All the men were found guilty of murder, torture and crimes against humanity by the United Nations war crimes tribunal for the former Yugoslavia at The Hague.
The presiding judge, Almiro Rodrigues, told the men they had all known about or participated in rape, murder and persecution at the camp as part of a "widespread, systematic system of camps" intended to wipe out the non-Serb population in the Prijedor region of the country.
"You participated in this hellish orgy of persecution," he said, reading out the court's verdict. "You knew what was happening."
The court sentenced Mlado Radic, a shift commander, to 20 years. The judge said he had raped several women prisoners and enjoyed inflicting pain.
Zoran Zigic, a taxi driver and reserve policeman who visited the camp regularly in order to torture and kill prisoners, got 25 years.
Three others - Miroslav Kvocka, Milojica Kos and Dragoljub Pricac - were senior commanders at Omarska who received sentences of seven, six and five years respectively.

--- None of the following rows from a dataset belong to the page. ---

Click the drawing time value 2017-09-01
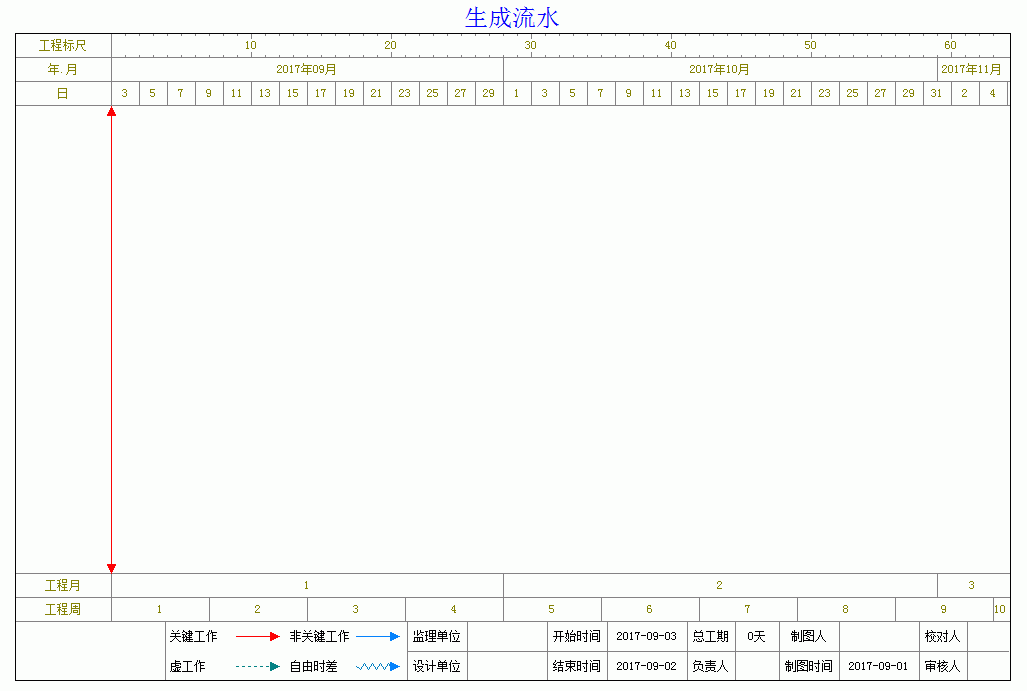 878,666
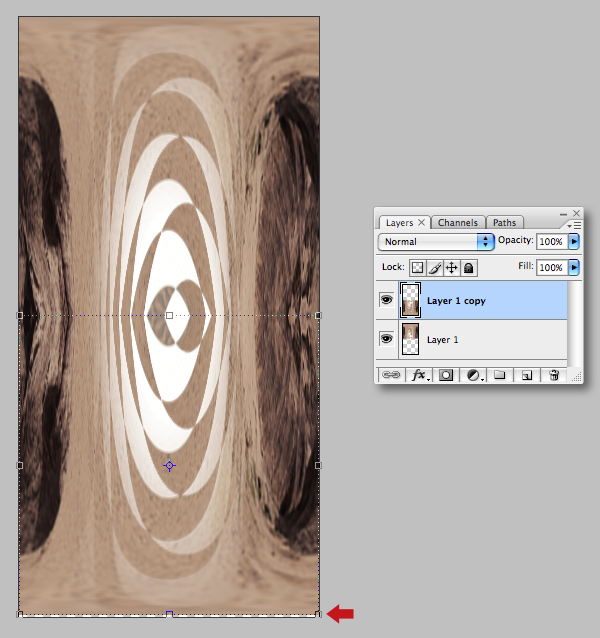Lock transparent pixels

click(417, 268)
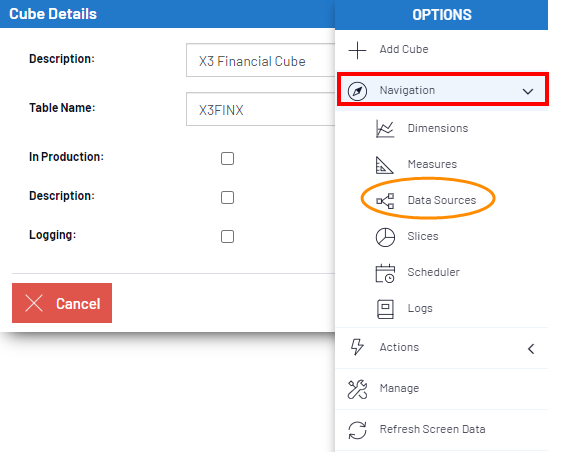The height and width of the screenshot is (452, 561).
Task: Click the Manage wrench tools icon
Action: click(357, 389)
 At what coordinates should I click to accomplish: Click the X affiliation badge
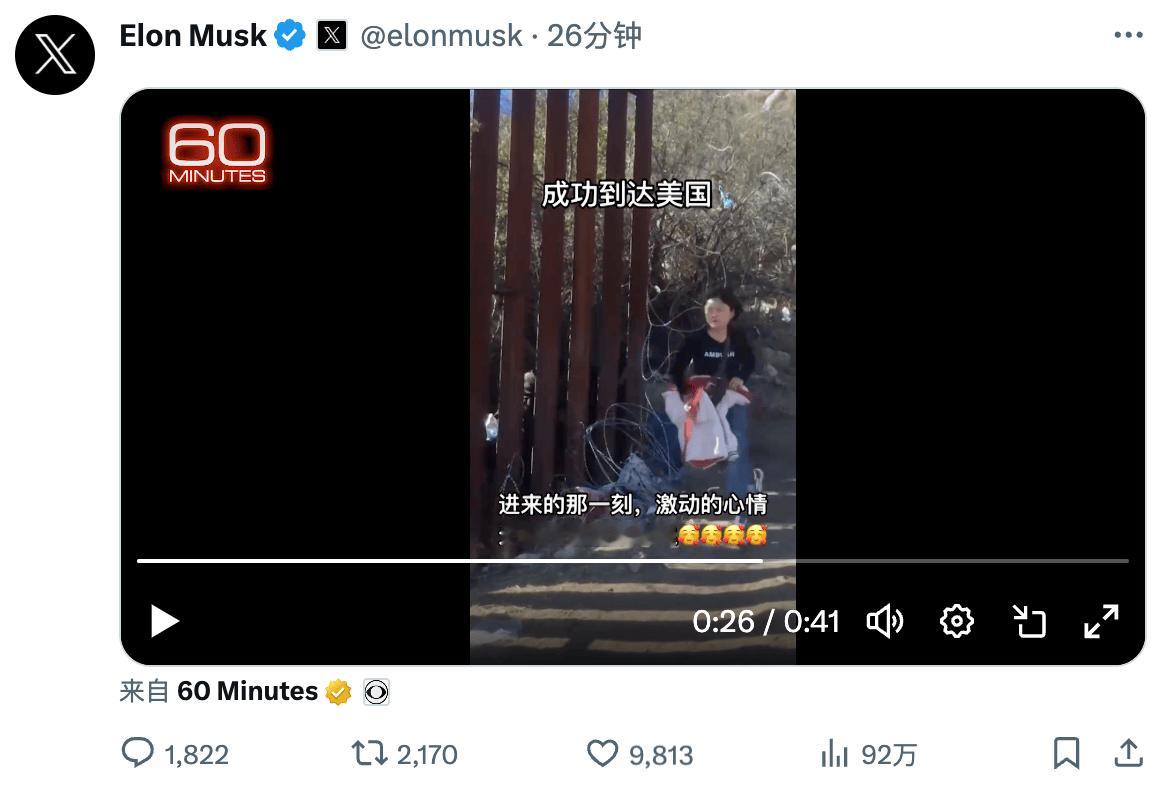[332, 35]

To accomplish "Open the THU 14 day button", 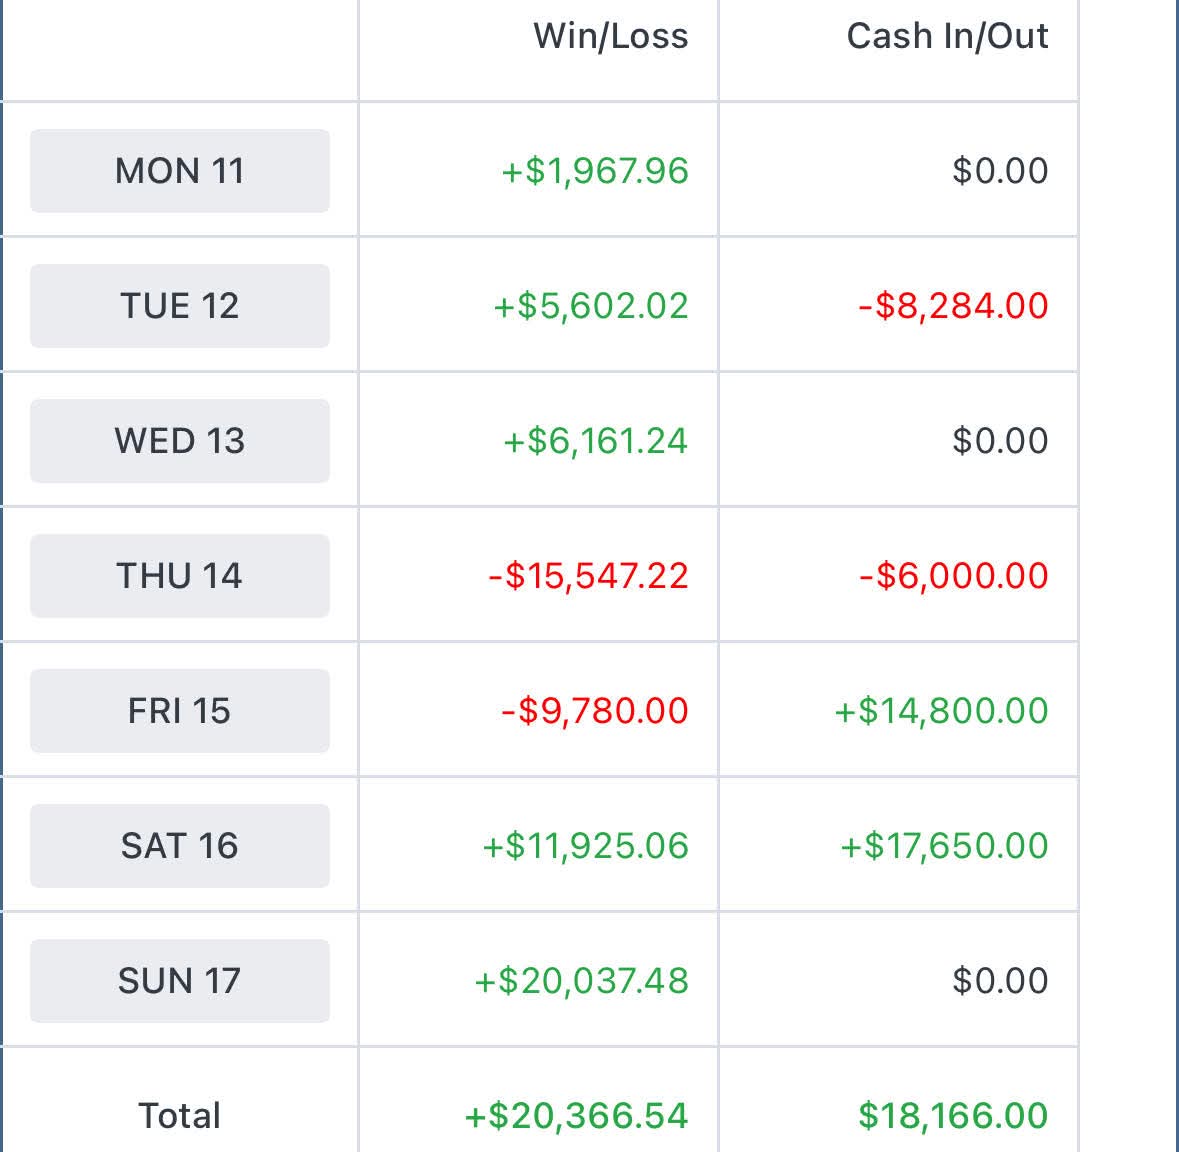I will click(180, 576).
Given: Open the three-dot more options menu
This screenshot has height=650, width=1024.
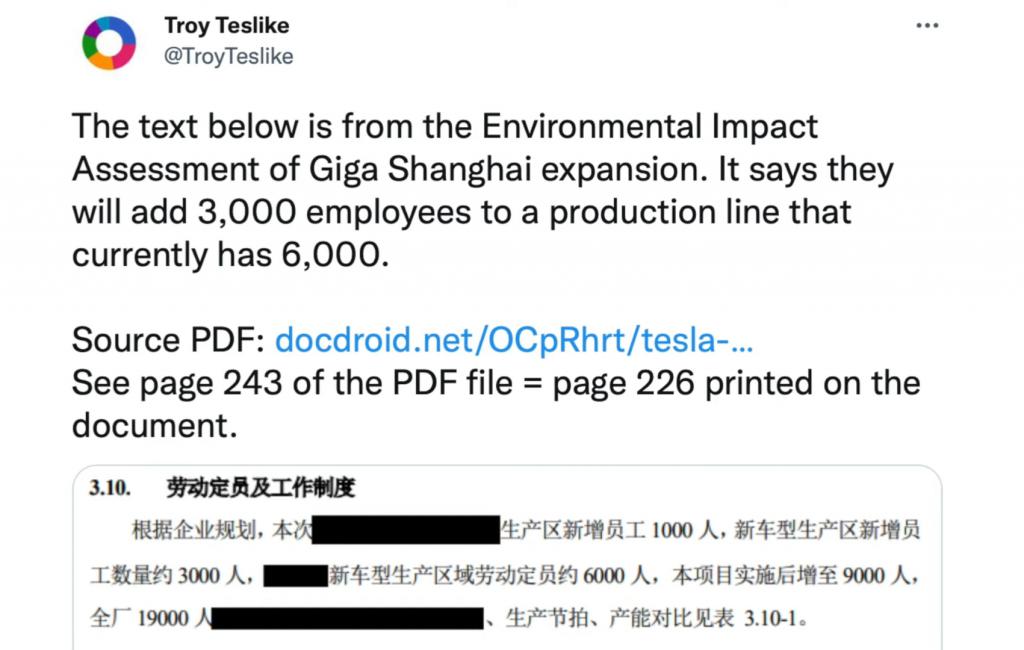Looking at the screenshot, I should pos(927,25).
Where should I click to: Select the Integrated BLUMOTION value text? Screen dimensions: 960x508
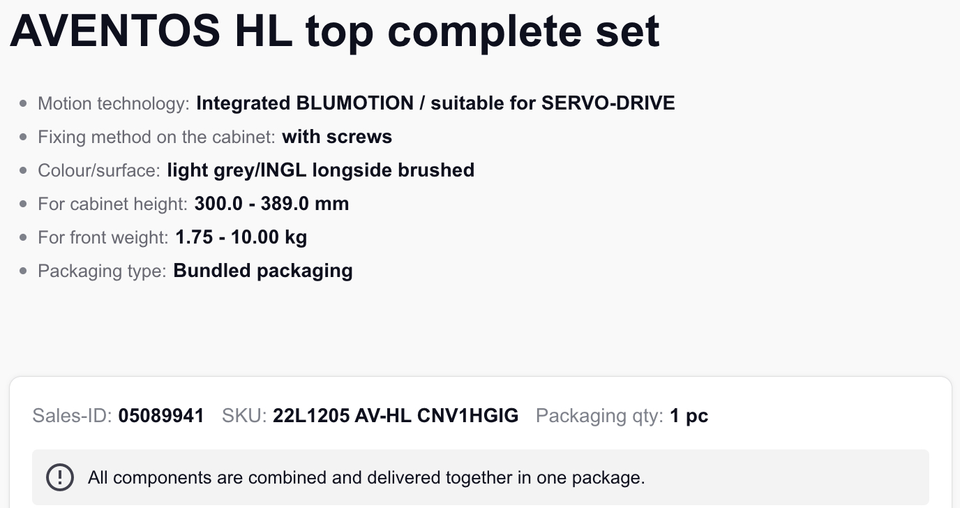(x=435, y=103)
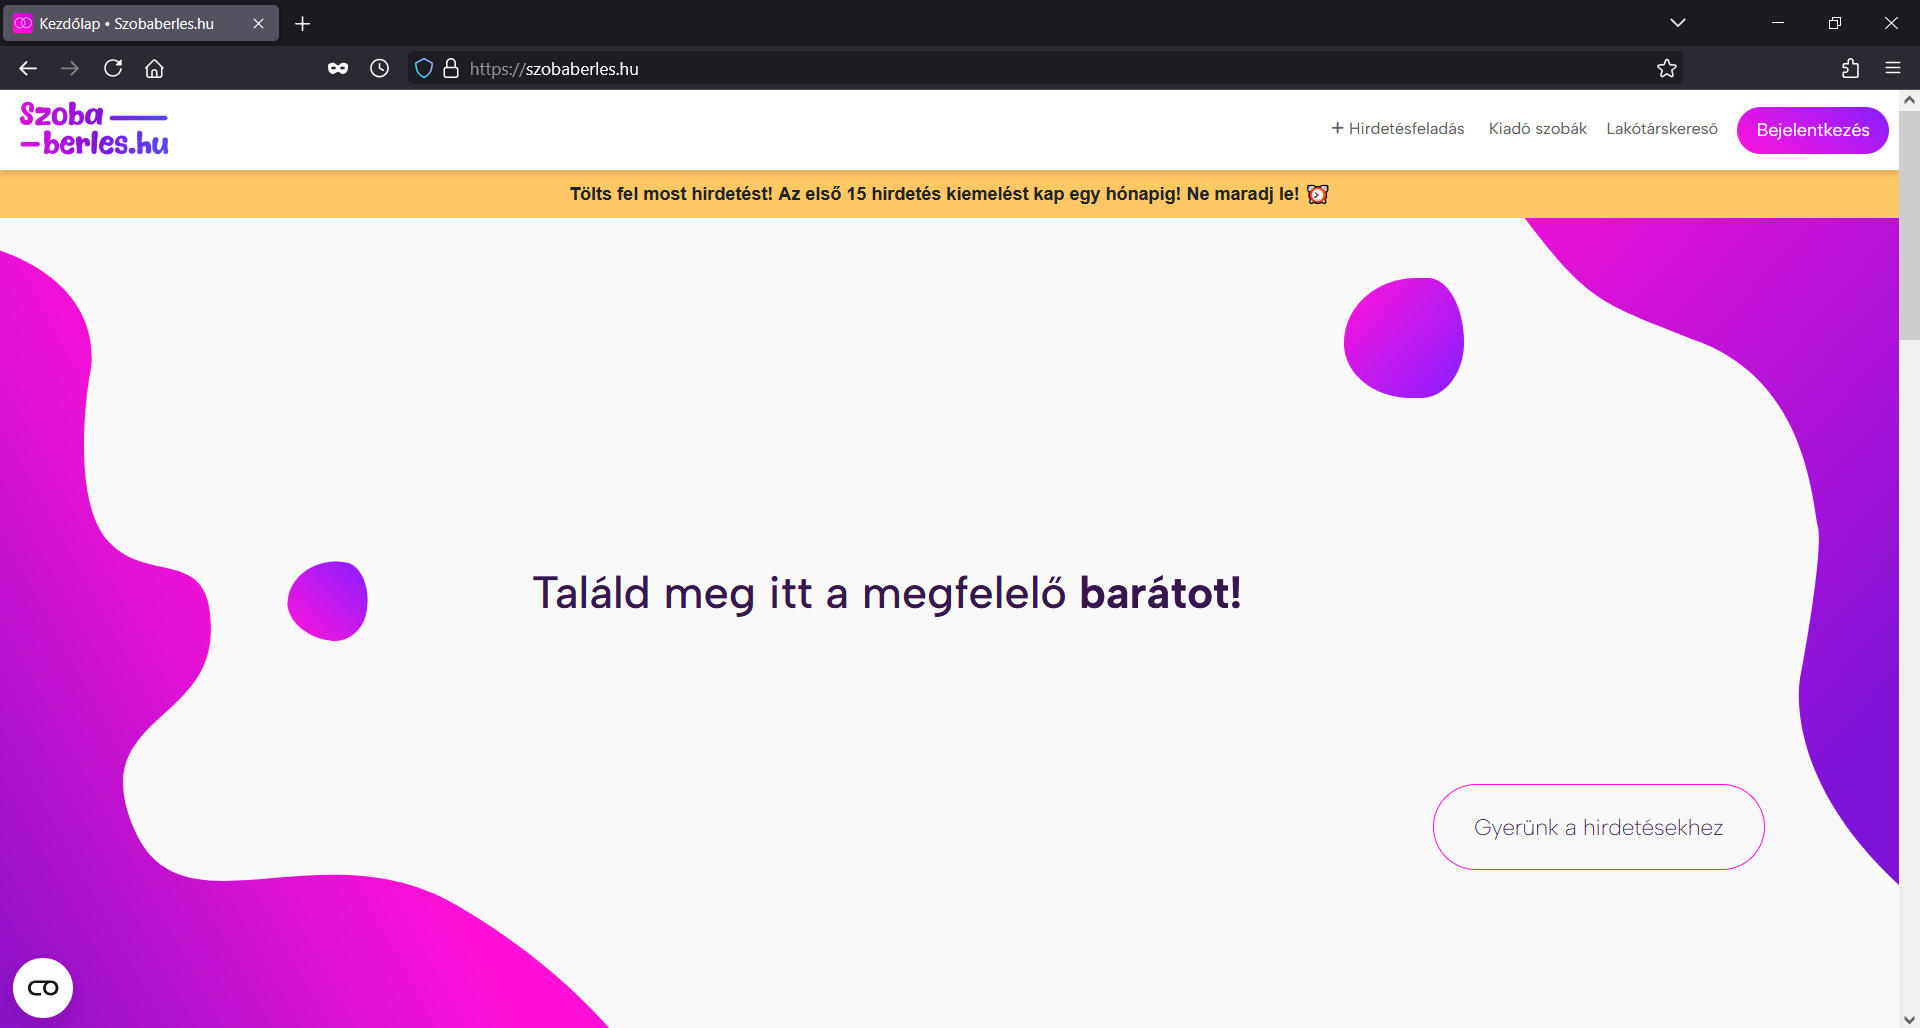Select the Kezdőlap • Szobaberles.hu tab
Screen dimensions: 1920x1028
tap(127, 23)
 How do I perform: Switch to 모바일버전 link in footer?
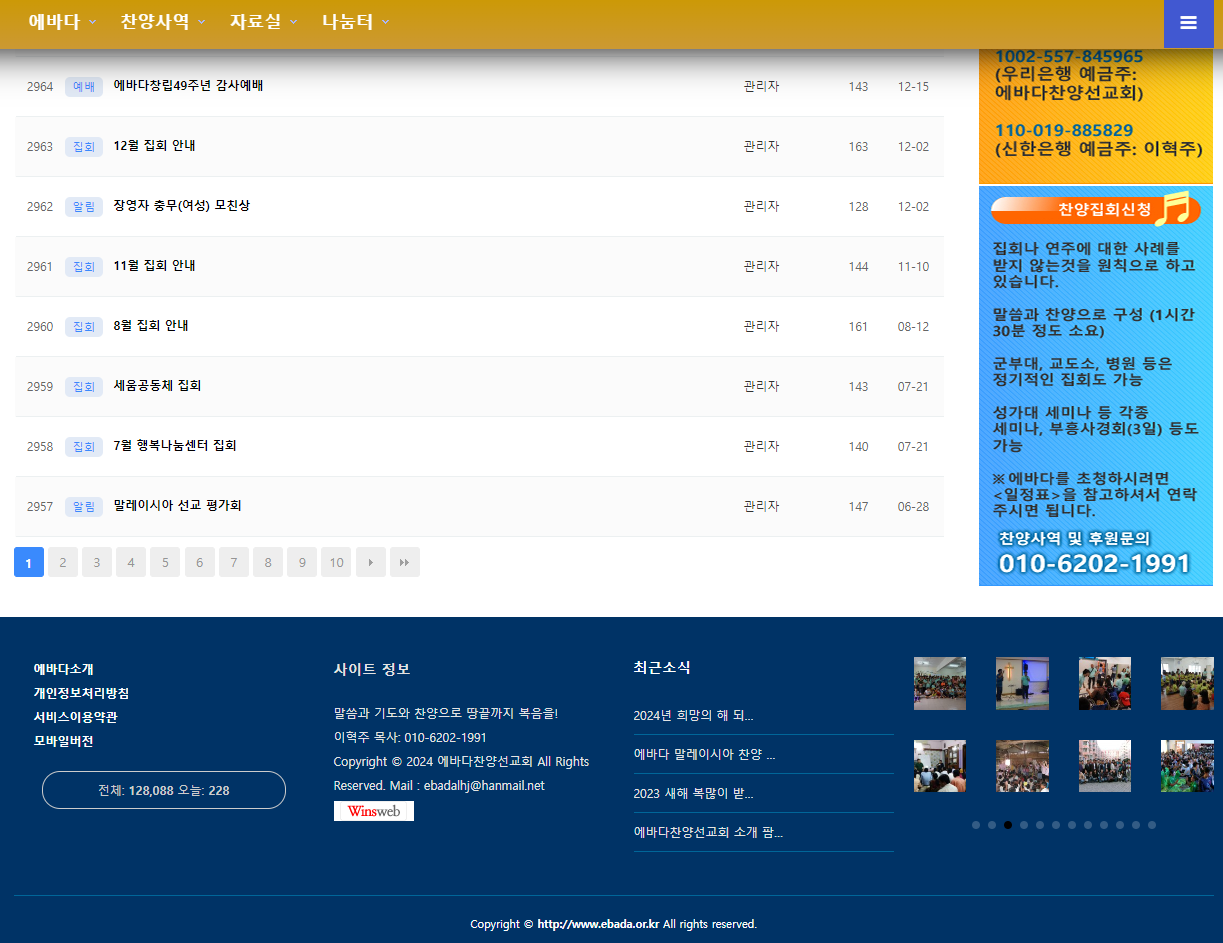[x=63, y=741]
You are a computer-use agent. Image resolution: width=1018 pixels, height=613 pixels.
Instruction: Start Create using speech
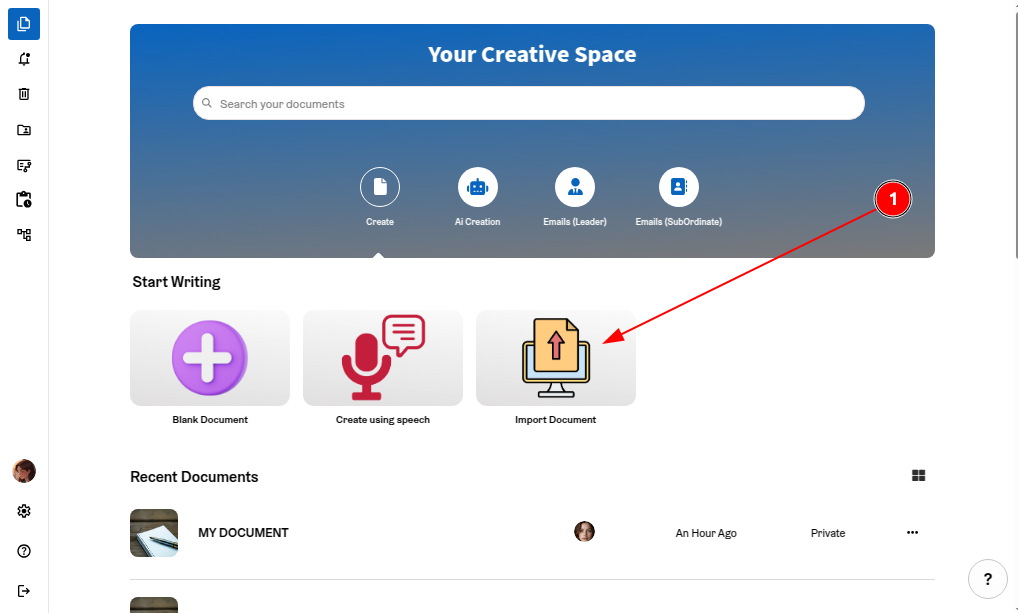(x=383, y=358)
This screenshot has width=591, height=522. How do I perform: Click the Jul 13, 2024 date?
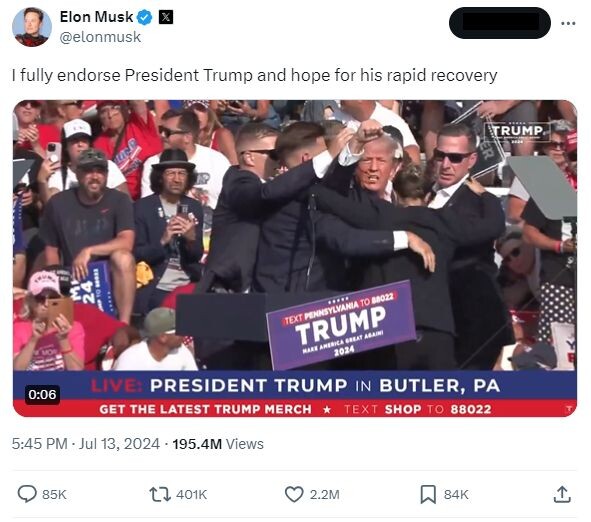pos(119,444)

Television pictures of emaciated prisoners there and at two nearby camps alerted the outside world to the brutality of the ethnic cleansing by Bosnian Serb forces in north-west Bosnia.
Hundreds of prisoners, mostly Bosnian Muslims and Bosnian Croats, were tortured and killed at Omarska, which linked two Serb-dominated regions of Bosnia.
The five had maintained their innocence of any crime. Their defence lawyers argued that they had helped detainees whenever possible.
The panel of three judges who convicted the men based its conclusions on testimony from 140 witnesses and more than 400 documents presented during 113 days of hearings.
Three other suspects were indicted by the tribunal in 1995 for alleged crimes at Omarska, one of them for genocide. The three - Zeljko Meakic, Momcilo Gruban and Dusan Knezevic - remain at large.